Type of Chronic Pain May Affect Risk for Suicide

Suicide is the 10th most common cause of death in the United States, and is often related to serious depression, alcohol or substance abuse, or a major stressful event. Given the high correlation between chronic illness and depression, it is not surprising that studies have found suicidal ideation, suicide attempts and suicide completions to be common in patients with chronic noncancer pain. Now, researchers believe that the type of chronic pain also may play a role in risk for suicide.

“About 20% [of patients with chronic pain] most likely have passing suicidal thoughts; 5% have active thoughts; and about 5% have a past history,” said Martin Cheatle, PhD, director of the Pain and Chemical Dependency Program at the University of Pennsylvania, Philadelphia. “So, it is a pretty significant problem.”

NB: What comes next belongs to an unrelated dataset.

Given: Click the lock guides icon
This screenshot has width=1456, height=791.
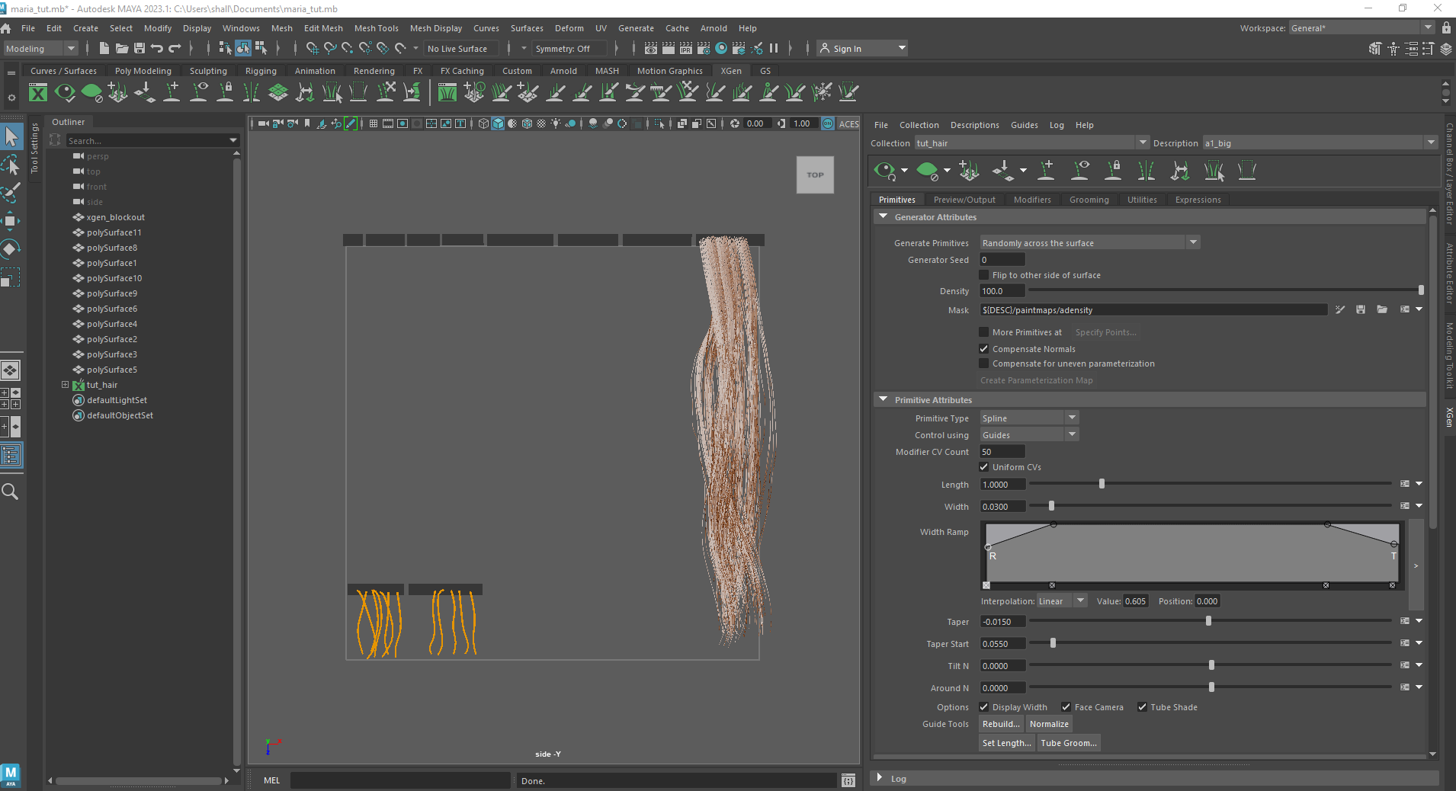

Recent research has now expanded its scope to determine what chronic pain conditions are most closely linked to suicide risk. A study conducted in Spain found that suicidal ideation is highly prevalent among patients with severe fibromyalgia, a disorder that is characterized by chronic pain, sleep disturbances and depression (Pain Pract 2014 Jan 17. [Epub ahead of print]). Of 373 patients with fibromyalgia, 179 (48%) reported suicidal ideation. Of those, 148 (39.7%) described what was considered to be passive suicidal ideation and 31 (8.3%) reported active suicidal ideation. Risk for suicide was more commonly related to symptoms of psychological distress (depression, anxiety, sleep quality, mental health) than to physical symptoms of the disease (pain, general health).